--- The problem ---
Every record must be output verbatim in the reply.

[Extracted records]
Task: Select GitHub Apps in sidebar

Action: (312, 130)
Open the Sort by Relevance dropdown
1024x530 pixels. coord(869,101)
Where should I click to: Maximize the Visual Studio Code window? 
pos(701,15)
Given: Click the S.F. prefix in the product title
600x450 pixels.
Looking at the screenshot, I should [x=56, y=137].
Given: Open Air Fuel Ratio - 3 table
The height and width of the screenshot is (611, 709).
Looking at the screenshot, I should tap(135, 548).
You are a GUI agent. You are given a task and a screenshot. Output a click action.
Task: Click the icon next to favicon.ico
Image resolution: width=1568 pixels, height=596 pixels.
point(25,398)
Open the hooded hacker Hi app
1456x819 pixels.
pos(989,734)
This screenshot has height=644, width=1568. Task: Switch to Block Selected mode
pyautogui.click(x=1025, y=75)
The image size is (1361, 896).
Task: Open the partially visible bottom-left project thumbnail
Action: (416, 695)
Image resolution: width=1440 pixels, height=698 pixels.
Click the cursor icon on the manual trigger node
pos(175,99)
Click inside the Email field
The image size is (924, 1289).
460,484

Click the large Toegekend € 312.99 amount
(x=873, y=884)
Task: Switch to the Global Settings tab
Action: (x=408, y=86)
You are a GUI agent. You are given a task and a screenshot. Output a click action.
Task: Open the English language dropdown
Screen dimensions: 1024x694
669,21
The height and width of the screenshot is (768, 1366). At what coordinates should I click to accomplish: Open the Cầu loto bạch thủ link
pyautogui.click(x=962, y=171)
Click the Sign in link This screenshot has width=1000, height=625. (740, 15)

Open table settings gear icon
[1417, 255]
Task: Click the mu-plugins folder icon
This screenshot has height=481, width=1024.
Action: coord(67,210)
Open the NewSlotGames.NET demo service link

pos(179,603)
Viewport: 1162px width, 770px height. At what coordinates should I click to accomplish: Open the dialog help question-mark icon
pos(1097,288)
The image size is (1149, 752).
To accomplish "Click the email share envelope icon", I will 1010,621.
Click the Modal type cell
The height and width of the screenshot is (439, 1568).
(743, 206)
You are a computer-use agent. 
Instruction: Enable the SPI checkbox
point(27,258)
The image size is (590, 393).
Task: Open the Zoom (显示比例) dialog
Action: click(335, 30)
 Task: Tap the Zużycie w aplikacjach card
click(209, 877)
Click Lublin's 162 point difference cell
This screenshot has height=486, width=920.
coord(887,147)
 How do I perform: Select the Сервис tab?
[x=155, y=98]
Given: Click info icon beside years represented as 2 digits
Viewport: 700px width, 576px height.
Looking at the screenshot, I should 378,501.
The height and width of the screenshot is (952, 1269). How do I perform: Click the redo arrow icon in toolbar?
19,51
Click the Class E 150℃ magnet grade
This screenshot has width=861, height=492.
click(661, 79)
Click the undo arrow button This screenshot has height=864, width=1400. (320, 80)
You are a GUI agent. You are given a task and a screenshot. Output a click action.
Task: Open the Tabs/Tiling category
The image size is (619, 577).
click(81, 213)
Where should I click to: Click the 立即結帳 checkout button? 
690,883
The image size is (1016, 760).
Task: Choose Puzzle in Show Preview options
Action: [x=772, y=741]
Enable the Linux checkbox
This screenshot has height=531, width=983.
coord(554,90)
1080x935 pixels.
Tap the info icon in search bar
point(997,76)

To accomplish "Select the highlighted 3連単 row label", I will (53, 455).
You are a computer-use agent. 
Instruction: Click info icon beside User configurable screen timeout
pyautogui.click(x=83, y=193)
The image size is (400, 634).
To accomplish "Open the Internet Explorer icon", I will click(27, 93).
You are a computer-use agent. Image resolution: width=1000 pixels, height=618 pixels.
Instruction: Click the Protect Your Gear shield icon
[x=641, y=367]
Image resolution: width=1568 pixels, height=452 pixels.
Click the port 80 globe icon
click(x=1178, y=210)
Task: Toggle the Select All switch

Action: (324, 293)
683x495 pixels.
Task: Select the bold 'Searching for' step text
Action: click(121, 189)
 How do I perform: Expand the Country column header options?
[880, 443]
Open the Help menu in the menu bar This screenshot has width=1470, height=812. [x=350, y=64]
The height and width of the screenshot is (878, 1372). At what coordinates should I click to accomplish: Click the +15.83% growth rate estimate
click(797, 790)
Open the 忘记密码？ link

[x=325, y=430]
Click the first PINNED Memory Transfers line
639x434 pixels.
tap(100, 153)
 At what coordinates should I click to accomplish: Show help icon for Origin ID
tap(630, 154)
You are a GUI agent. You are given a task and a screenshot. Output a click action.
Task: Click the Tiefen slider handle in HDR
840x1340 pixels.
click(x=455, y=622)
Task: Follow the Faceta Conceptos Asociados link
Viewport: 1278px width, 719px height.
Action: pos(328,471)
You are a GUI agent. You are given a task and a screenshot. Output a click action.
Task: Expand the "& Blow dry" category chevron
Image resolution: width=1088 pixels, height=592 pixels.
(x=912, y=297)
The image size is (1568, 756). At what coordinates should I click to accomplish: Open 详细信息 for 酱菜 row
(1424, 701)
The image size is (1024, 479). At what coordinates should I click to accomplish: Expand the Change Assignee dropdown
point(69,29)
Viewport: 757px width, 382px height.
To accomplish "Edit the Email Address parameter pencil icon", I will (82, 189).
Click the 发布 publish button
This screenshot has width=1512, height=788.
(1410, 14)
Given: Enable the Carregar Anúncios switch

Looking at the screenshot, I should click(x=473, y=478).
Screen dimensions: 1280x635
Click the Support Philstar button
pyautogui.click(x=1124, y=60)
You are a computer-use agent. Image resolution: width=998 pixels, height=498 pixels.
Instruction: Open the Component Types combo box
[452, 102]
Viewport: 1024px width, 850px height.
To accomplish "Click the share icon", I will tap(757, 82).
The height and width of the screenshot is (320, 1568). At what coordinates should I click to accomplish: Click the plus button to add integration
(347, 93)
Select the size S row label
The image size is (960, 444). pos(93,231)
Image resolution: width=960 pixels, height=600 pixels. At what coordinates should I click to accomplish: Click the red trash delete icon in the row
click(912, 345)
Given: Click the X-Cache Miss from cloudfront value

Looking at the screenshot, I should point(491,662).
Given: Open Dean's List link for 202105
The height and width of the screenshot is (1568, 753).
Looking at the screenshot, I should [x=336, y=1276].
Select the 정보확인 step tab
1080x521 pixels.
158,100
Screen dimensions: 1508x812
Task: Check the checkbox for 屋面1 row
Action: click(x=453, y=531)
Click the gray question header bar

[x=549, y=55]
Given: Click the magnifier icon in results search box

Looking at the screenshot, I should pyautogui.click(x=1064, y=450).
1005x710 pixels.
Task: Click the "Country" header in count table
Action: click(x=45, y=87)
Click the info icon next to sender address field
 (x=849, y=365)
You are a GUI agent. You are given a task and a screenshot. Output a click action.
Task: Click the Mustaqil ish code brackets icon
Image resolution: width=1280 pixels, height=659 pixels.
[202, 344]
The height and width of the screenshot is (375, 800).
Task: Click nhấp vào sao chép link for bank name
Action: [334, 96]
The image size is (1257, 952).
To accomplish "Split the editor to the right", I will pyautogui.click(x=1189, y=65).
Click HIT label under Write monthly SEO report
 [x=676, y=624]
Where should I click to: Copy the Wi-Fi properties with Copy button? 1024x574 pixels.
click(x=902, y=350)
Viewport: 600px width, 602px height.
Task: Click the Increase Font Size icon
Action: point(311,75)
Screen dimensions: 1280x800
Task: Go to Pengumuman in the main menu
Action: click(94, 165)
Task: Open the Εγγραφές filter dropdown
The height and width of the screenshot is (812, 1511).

--- Reply ---
Task: Select GitHub Apps in sidebar

Action: (312, 130)
Open the Sort by Relevance dropdown
1024x530 pixels. coord(869,101)
Where should I click to: Maximize the Visual Studio Code window? 
pos(701,15)
Given: Click the S.F. prefix in the product title
600x450 pixels.
Looking at the screenshot, I should [x=56, y=137].
Given: Open Air Fuel Ratio - 3 table
The height and width of the screenshot is (611, 709).
Looking at the screenshot, I should tap(135, 548).
You are a GUI agent. You are given a task and a screenshot. Output a click action.
Task: Click the icon next to favicon.ico
Image resolution: width=1568 pixels, height=596 pixels.
point(25,398)
Open the hooded hacker Hi app
1456x819 pixels.
pos(989,734)
This screenshot has height=644, width=1568. Task: Switch to Block Selected mode
pyautogui.click(x=1025, y=75)
The image size is (1361, 896).
Task: Open the partially visible bottom-left project thumbnail
Action: (416, 695)
Image resolution: width=1440 pixels, height=698 pixels.
Click the cursor icon on the manual trigger node
pos(175,99)
Click inside the Email field
The image size is (924, 1289).
460,484

Click the large Toegekend € 312.99 amount
(x=873, y=884)
Task: Switch to the Global Settings tab
Action: (x=408, y=86)
You are a GUI agent. You are given a task and a screenshot. Output a click action.
Task: Open the English language dropdown
Screen dimensions: 1024x694
669,21
The height and width of the screenshot is (768, 1366). At what coordinates should I click to accomplish: Open the Cầu loto bạch thủ link
pyautogui.click(x=962, y=171)
Click the Sign in link This screenshot has width=1000, height=625. (740, 15)

Open table settings gear icon
[1417, 255]
Task: Click the mu-plugins folder icon
This screenshot has height=481, width=1024.
Action: coord(67,210)
Open the NewSlotGames.NET demo service link

pos(179,603)
Viewport: 1162px width, 770px height. At what coordinates should I click to accomplish: Open the dialog help question-mark icon
pos(1097,288)
The image size is (1149, 752).
To accomplish "Click the email share envelope icon", I will 1010,621.
Click the Modal type cell
The height and width of the screenshot is (439, 1568).
(743, 206)
You are a computer-use agent. 
Instruction: Enable the SPI checkbox
point(27,258)
The image size is (590, 393).
Task: Open the Zoom (显示比例) dialog
Action: click(335, 30)
 Task: Tap the Zużycie w aplikacjach card
click(209, 877)
Click Lublin's 162 point difference cell
This screenshot has height=486, width=920.
coord(887,147)
 How do I perform: Select the Сервис tab?
[x=155, y=98]
Given: Click info icon beside years represented as 2 digits
Viewport: 700px width, 576px height.
Looking at the screenshot, I should 378,501.
The height and width of the screenshot is (952, 1269). How do I perform: Click the redo arrow icon in toolbar?
19,51
Click the Class E 150℃ magnet grade
This screenshot has width=861, height=492.
click(661, 79)
Click the undo arrow button This screenshot has height=864, width=1400. (320, 80)
You are a GUI agent. You are given a task and a screenshot. Output a click action.
Task: Open the Tabs/Tiling category
The image size is (619, 577).
click(81, 213)
Where should I click to: Click the 立即結帳 checkout button? 
690,883
The image size is (1016, 760).
Task: Choose Puzzle in Show Preview options
Action: [x=772, y=741]
Enable the Linux checkbox
This screenshot has height=531, width=983.
coord(554,90)
1080x935 pixels.
Tap the info icon in search bar
point(997,76)

To accomplish "Select the highlighted 3連単 row label", I will (53, 455).
You are a computer-use agent. 
Instruction: Click info icon beside User configurable screen timeout
pyautogui.click(x=83, y=193)
The image size is (400, 634).
To accomplish "Open the Internet Explorer icon", I will click(27, 93).
You are a computer-use agent. Image resolution: width=1000 pixels, height=618 pixels.
Instruction: Click the Protect Your Gear shield icon
[x=641, y=367]
Image resolution: width=1568 pixels, height=452 pixels.
Click the port 80 globe icon
click(x=1178, y=210)
Task: Toggle the Select All switch

Action: (324, 293)
683x495 pixels.
Task: Select the bold 'Searching for' step text
Action: click(121, 189)
 How do I perform: Expand the Country column header options?
[880, 443]
Open the Help menu in the menu bar This screenshot has width=1470, height=812. [x=350, y=64]
The height and width of the screenshot is (878, 1372). At what coordinates should I click to accomplish: Click the +15.83% growth rate estimate
click(797, 790)
Open the 忘记密码？ link

[x=325, y=430]
Click the first PINNED Memory Transfers line
639x434 pixels.
tap(100, 153)
 At what coordinates should I click to accomplish: Show help icon for Origin ID
tap(630, 154)
You are a GUI agent. You are given a task and a screenshot. Output a click action.
Task: Click the Tiefen slider handle in HDR
840x1340 pixels.
click(x=455, y=622)
Task: Follow the Faceta Conceptos Asociados link
Viewport: 1278px width, 719px height.
Action: pos(328,471)
You are a GUI agent. You are given a task and a screenshot. Output a click action.
Task: Expand the "& Blow dry" category chevron
Image resolution: width=1088 pixels, height=592 pixels.
(x=912, y=297)
The image size is (1568, 756). At what coordinates should I click to accomplish: Open 详细信息 for 酱菜 row
(1424, 701)
The image size is (1024, 479). At what coordinates should I click to accomplish: Expand the Change Assignee dropdown
point(69,29)
Viewport: 757px width, 382px height.
To accomplish "Edit the Email Address parameter pencil icon", I will (82, 189).
Click the 发布 publish button
This screenshot has width=1512, height=788.
(1410, 14)
Given: Enable the Carregar Anúncios switch

Looking at the screenshot, I should click(x=473, y=478).
Screen dimensions: 1280x635
Click the Support Philstar button
pyautogui.click(x=1124, y=60)
You are a computer-use agent. Image resolution: width=998 pixels, height=498 pixels.
Instruction: Open the Component Types combo box
[452, 102]
Viewport: 1024px width, 850px height.
To accomplish "Click the share icon", I will tap(757, 82).
The height and width of the screenshot is (320, 1568). At what coordinates should I click to accomplish: Click the plus button to add integration
(347, 93)
Select the size S row label
The image size is (960, 444). pos(93,231)
Image resolution: width=960 pixels, height=600 pixels. At what coordinates should I click to accomplish: Click the red trash delete icon in the row
click(912, 345)
Given: Click the X-Cache Miss from cloudfront value

Looking at the screenshot, I should point(491,662).
Given: Open Dean's List link for 202105
The height and width of the screenshot is (1568, 753).
Looking at the screenshot, I should [x=336, y=1276].
Select the 정보확인 step tab
1080x521 pixels.
158,100
Screen dimensions: 1508x812
Task: Check the checkbox for 屋面1 row
Action: click(x=453, y=531)
Click the gray question header bar

[x=549, y=55]
Given: Click the magnifier icon in results search box

Looking at the screenshot, I should pyautogui.click(x=1064, y=450).
1005x710 pixels.
Task: Click the "Country" header in count table
Action: click(x=45, y=87)
Click the info icon next to sender address field
 (x=849, y=365)
You are a GUI agent. You are given a task and a screenshot. Output a click action.
Task: Click the Mustaqil ish code brackets icon
Image resolution: width=1280 pixels, height=659 pixels.
[202, 344]
The height and width of the screenshot is (375, 800).
Task: Click nhấp vào sao chép link for bank name
Action: [334, 96]
The image size is (1257, 952).
To accomplish "Split the editor to the right", I will pyautogui.click(x=1189, y=65).
Click HIT label under Write monthly SEO report
 [x=676, y=624]
Where should I click to: Copy the Wi-Fi properties with Copy button? 1024x574 pixels.
click(x=902, y=350)
Viewport: 600px width, 602px height.
Task: Click the Increase Font Size icon
Action: point(311,75)
Screen dimensions: 1280x800
Task: Go to Pengumuman in the main menu
Action: click(94, 165)
Task: Open the Εγγραφές filter dropdown
The height and width of the screenshot is (812, 1511).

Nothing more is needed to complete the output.